1. Selecciona-se uma molécula de DNA dadora, contendo o

gene com interesse que se pretende transferir e clonar, e
um vector adequado.
2. A molécula de DNA e o vector são tratados com a mesma
enzima de restrição, que corta as duas moléculas em
regiões com a mesma sequência de nucleótidos.
3. Misturam-se os fragmentos de restrição da molécula de
DNA e o vector e juntam-se ligases do DNA. O vector e os
fragmentos de restrição emparelham pelas extremidades
coesivas, que são complementares, e a ligase estabelece
a ligação.
4. O vector, contendo o DNA dador, é transferido para uma
célula ou organismo receptor.
5. O DNA dador é incorporado no genoma da célula ou
organismo receptor, que passa a possuir um DNA
recombinante.
6. Um meio selectivo ou testes químicos permitem
identificar as células que exprimem o gene desejado.
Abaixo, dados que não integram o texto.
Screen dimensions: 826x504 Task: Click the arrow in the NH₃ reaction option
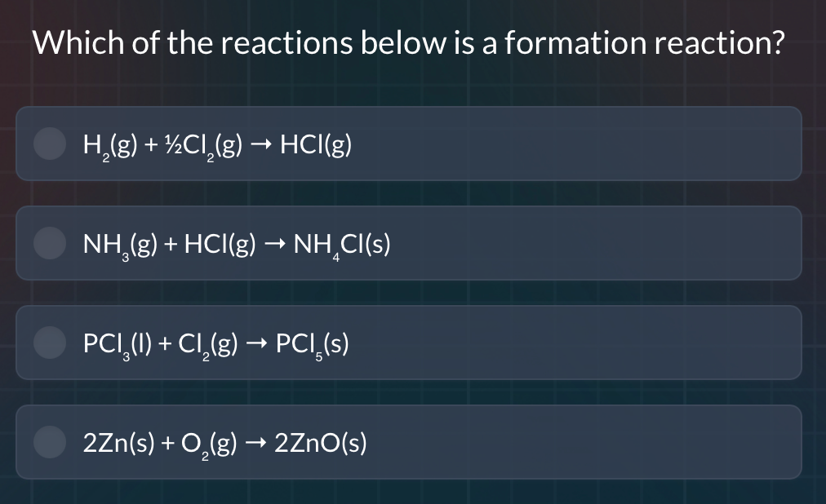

No
processo descrito formam-se fragmentos de restrição que
não têm o gene desejado e nem todas as células
receptoras incorporam o DNA dador.

DNA Complementar - DNAc

• Os procariontes são organismos muito utilizados em

Engenharia Genética como receptores de DNA estranho porque
são fáceis de cultivar, têm um crescimento rápido e processos
bioquímicos bem conhecidos. No entanto, não processam o
RNAm e, quando recebem genes com intrões, estes não são
retirados e a proteína produzida não é funcional.
• DNA complementar (DNAc) – molécula de DNA sem intrões
que é directamente transcrita numa molécula de RNAm
funcional. O processo de obtenção de DNAc é o seguinte:

1. Isola-se uma molécula RNAm funcional das células.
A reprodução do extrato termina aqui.